Para piorar, segundo os especialistas, o ganhador seria conhecido somente no começo da tarde de domingo, e como eu e Abud estávamos na função desde às 17 horas, não teríamos condições de suportar a maratona. Lamentável, claro. As latas de Kaiser vazias se multiplicavam, a competição se acirrava, e a madrugada prometia fortes emoções. Infelizmente, tivemos que nos despedir da rapaziada, desejamos sorte e puxamos o carro. Lá fora, tudo em paz na quebrada e tudo em ordem conosco. Cravada na mente, a curtição de uma noite marota de sinuca.

O Rei do Cajuru
Conforme combinado, ativei meus contatos pra saber do desfecho do torneio. Primeiro, João Santos reportou. “Fiquei em sétimo, ganhei oito partidas. Quando a gente ganha é uma adrenalina fora de série, mas quando perde bate o desânimo. Saí de lá meio-dia morto de cansado. Não sei quem venceu”. Ficou a pergunta, que seria respondida pelo organizador Joãozinho na ligação seguinte. A disputa terminou às quatro horas da tarde de domingo, com impressionantes 1200 minutos de duração. Tudo na santa, mesmo quando o álcool e o sono castigavam sem dó a moleira. “A organização foi uma beleza, sem problema nenhum”, contou Joãozinho.

Mas de uma vez por todas, quem ganhou? Você deve estar se perguntando. Então toma. “Foi o Márcio”, saciou o organizador do evento. Obviamente, aqui cabe um parêntese. Um insight que finalmente bateu ao saber do resultado. Quando o nome de Márcio chegou aos meus ouvidos tudo finalmente fez sentido. Eu sei, nunca fui um artista no manejo dos tacos, mas algo me dizia que a minha precoce eliminação no sábado haveria de ser escrita nas estrelas. Oras, perdi para o campeão! O que numa conta simples crava meu nome na posição de segundo colocado na prática. É, amigo. Os Deuses da Sinuca gostam de uma peraltice. Reservaram para a primeira rodada, quando ninguém imaginava, a verdadeira final. Vencendo a íngrime subida que encontrou em mim, Márcio pôde sossegar e descer na banguela o caminho rumo ao título.

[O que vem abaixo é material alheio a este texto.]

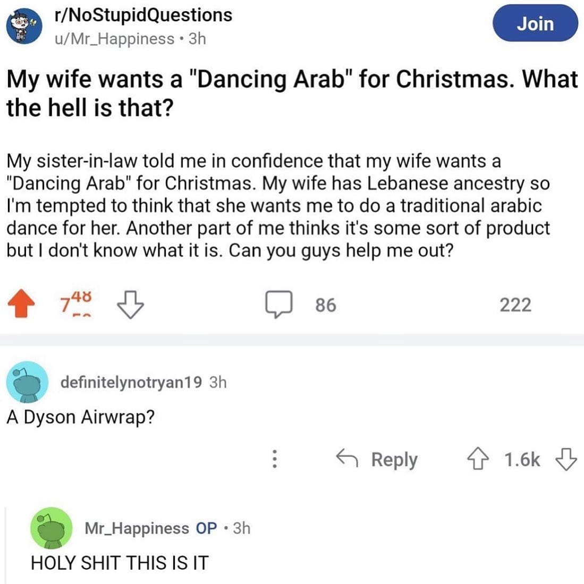Open Mr_Happiness username in the reply

coord(137,528)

Com o dono dos 500 reais ao telefone, provoquei. “Senti que forcei você a melhorar muito na primeira rodada. E isso te garantiu o título, né?”. Simpaticamente, Márcio respondeu. “Pois é, foi por isso que consegui ganhar”. E a grana conquistada não vai reforçar o orçamento da fera, mas sim alimentar mais partidas valendo dinheiro. “Eu me considero jogador profissional. Só jogo apostando. E como estou sempre na ativa ganho mais do que perco”, revelou. Além de Márcio, chegaram nas semifinais Miguel, Adílson e Luizinho, com o último sendo derrotado na grande decisão. “Ele cometeu um vacilo, eu matei minhas bolas adubadas, descolei a oito e pronto”, explicou Márcio sobre o segredo da vitória.